Of the students surveyed, 50 percent know of between two and four students with an eating disorder, and 6 percent know of more than four.

However, many of the surveyed students exhibited some symptoms of eating disorders themselves. The survey also showed that many students are prone to eating issues instead of eating disorders, such as thinking they are overweight, feeling guilty after eating, or skipping meals.

“A lot of girls have eating issues more so than eating disorders,” said Washburn. “One of my friends obsessively counts calories, but I don’t think that’s uncommon.” Even students who don’t show any signs of eating issues know people who have some symptoms.

“I don’t [know anyone with an eating disorder],” said freshman Maddy Hill. “But I know people who do crash diets.”

The Tam News survey found that 65 percent of students count their daily caloric intake. Although counting calories or skipping meals may seem harmless at first, these actions can eventually lead to an actual eating disorder.

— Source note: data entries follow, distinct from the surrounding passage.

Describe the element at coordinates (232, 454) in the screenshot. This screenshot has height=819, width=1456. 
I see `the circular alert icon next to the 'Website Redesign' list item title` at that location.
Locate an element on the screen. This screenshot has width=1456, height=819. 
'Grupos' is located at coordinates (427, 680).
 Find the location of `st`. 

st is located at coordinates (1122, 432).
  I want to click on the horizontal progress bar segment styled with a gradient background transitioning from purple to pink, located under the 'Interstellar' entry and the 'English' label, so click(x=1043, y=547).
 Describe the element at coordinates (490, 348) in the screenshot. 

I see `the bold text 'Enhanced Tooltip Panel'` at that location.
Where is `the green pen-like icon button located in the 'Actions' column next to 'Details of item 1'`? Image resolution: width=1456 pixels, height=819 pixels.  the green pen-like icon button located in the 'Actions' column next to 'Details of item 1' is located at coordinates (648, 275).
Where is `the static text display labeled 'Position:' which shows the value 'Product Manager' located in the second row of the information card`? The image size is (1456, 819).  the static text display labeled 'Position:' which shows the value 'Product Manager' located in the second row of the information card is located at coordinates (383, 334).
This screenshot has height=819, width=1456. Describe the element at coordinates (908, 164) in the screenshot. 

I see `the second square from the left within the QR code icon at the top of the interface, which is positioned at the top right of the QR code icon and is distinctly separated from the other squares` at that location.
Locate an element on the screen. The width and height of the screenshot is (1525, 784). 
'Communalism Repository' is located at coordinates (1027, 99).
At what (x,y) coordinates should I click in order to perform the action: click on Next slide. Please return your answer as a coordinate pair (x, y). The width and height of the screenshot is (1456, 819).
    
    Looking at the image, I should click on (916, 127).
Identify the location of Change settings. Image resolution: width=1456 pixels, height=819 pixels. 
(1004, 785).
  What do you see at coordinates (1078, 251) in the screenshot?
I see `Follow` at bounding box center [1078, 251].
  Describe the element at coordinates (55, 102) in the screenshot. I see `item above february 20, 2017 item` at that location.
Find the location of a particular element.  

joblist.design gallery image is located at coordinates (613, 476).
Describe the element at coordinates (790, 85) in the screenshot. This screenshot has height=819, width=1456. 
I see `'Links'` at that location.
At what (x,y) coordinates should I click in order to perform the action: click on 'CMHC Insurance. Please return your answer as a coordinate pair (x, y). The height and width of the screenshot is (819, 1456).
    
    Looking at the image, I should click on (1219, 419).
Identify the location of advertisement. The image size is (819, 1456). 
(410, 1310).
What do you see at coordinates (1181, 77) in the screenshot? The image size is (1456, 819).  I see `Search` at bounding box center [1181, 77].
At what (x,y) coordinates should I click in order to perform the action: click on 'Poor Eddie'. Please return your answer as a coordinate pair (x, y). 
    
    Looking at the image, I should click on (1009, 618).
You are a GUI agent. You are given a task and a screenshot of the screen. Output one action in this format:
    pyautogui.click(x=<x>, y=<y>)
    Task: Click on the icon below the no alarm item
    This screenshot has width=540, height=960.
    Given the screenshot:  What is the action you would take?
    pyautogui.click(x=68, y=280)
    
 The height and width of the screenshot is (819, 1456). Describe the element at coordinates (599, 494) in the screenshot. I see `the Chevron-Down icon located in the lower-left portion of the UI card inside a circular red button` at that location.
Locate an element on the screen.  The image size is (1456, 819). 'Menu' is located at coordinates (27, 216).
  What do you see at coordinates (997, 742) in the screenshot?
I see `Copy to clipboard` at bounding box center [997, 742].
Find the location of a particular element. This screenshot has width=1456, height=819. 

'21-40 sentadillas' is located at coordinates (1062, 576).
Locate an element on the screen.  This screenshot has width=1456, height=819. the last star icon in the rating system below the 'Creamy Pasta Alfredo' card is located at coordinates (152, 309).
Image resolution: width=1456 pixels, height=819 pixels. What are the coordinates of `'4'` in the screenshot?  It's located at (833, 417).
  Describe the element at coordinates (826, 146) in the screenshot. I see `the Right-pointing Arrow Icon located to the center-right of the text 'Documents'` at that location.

“[If a friend has an eating disorder], be available to listen and refrain from giving advice – especially about food, dieting, weight, etc,” said Peairs. “Encourage your friend to seek help from parents, counselors, or other trusted adults.”

Both Laura and Amelia received help for their disorders after concerned friends and family members intervened.

“One of my guy friends ultimately said I needed to go to a doctor,” said Laura. “I think that friends should step in, and if [the person with the problem] just blows them off, then the friends should maybe suggest their name in either the Peer Resource or the counseling box just to get them the help that they may need.”

Although, Julie has not recieved any professional help, and although she has made improvements, she continues to struggle with her eating disorder.

Although confronting a friend with something as serious as an eating disorder may be challenging, diseases such as anorexia, binge eating, and bulimia should not go unnoticed. If you or one of your friends suffer from one of these disorders, please contact the counseling office or speak with a Tam or BACR counselor about your concerns.